┌─ ENTRIES SUPPLIED

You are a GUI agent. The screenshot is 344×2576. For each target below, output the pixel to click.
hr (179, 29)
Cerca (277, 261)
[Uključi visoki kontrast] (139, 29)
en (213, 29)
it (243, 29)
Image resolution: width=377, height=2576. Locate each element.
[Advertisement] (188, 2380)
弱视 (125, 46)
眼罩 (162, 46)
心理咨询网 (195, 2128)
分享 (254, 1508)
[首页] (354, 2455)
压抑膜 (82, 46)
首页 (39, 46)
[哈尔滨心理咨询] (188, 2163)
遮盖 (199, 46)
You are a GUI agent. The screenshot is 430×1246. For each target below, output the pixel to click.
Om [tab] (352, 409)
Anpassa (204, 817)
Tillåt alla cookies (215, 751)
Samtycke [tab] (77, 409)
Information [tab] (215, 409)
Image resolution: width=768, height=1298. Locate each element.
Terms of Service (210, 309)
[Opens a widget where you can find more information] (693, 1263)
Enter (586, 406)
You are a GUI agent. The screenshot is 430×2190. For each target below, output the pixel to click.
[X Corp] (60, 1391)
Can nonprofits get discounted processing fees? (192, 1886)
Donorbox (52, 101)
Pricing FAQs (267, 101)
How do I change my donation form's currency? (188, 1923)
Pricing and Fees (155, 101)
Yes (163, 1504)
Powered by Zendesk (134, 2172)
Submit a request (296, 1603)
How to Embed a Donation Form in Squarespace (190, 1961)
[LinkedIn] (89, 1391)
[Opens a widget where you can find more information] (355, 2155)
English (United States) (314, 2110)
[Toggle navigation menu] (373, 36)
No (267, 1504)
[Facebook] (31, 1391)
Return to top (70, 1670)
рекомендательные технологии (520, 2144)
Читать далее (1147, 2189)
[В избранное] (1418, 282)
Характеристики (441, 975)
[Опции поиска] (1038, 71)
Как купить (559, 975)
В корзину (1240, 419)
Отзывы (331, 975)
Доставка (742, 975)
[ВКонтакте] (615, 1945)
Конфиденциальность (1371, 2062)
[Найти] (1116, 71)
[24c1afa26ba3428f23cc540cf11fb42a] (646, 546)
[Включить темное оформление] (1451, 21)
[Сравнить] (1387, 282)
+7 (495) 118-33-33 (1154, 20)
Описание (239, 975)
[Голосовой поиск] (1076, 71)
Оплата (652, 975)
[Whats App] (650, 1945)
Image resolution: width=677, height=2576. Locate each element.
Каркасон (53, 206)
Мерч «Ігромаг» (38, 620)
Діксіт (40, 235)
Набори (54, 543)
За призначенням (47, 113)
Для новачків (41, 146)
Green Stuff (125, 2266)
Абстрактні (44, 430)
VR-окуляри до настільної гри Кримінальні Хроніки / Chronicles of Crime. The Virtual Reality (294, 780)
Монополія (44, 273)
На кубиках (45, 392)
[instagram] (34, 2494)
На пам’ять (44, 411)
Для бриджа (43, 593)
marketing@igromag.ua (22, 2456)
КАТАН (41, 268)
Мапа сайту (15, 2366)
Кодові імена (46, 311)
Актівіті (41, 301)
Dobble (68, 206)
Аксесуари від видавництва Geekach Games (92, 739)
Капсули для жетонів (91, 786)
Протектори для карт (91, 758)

└─

WORK TO BE COMPLETED: Pull every line with the word "target" from the data.

ANSWER:
You are a GUI agent. The screenshot is 344×2576. For each target below, output the pixel to click.
You are a GUI agent. The screenshot is 430×1246. For each target below, output the pixel to click.
You are a GUI agent. The screenshot is 430×2190. For each target below, output the pixel to click.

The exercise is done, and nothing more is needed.